The Chesapeake Bay impact structure formed at 35.8 Ma in a shelf sea with a few tens of meters water depth on the western side to <340 m on the oceanic eastern side. The target succession included sediments resting on an eastward-dipping crystalline basement. Sediment thickness increased eastwards from ~400 m to ~1,500 m. The oldest sediments are Cretaceous oxidized and non-oxidized clays, sands, and gravels overlain by Upper Cretaceous to Tertiary shallow-marine, gray and green clays, sands, and minor limestones. The sediments were poorly consolidated, which led to a significant expansion of the crater due to slumping. Today, a 24 km wide outer annular trough (AT) surrounds a 30-38 km wide basement crater (BC). Resurging seawater carried huge amounts of debris back into the crater, forming the Exmore breccia (EB) that now covers the CBIS. The EB was known from previous drilling [e.g., Langley core (L) near the southwestern rim of the AT], and its thickness within the BC recently was confirmed by the Eyreville cores (E). We used line-logging to compare the EB between the peripheral L and the central E. Focus has been on clast size variation (>5mm) and clast frequencies. Logged interval covers 200 clasts between 236.15 m and 272.49 m in L, and 677 clasts between 444.75 m and 596.39 m in E. Underlying sediment-clast breccias were not included in the study.

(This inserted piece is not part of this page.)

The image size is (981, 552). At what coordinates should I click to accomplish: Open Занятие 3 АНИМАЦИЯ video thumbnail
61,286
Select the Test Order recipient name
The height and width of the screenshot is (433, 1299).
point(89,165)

Clast frequency and size curves show a distinctive change at ~527 m (E) and 267 m (L), with blocks (max. 12 m) of Cretaceous oxidized clay-silt dominating in the lower section, and a fining-up deposit in the upper section. All lithologies are represented in all parts of the logged intervals, even in the matrix between the larger blocks, indicating blending during flow. At L, clasts from the upper part of the target are common (almost absent at E), but lower target sediments increase in frequency downwards, possibly indicating rip-up from slumped units. At E, there is a higher content of crystalline ejecta than at L, likely as a result of rip-up from the BC rim and ejecta layer. Altogether, the analysis points to a scenario where extensive collapse of the sedimentary target layer surrounding the BC is initiated after the failure of the BC rim. This headward collapse spreads rapidly out from the BC at the same time seawater begins to surge back, eventually reaching the BC rim and filling its interior.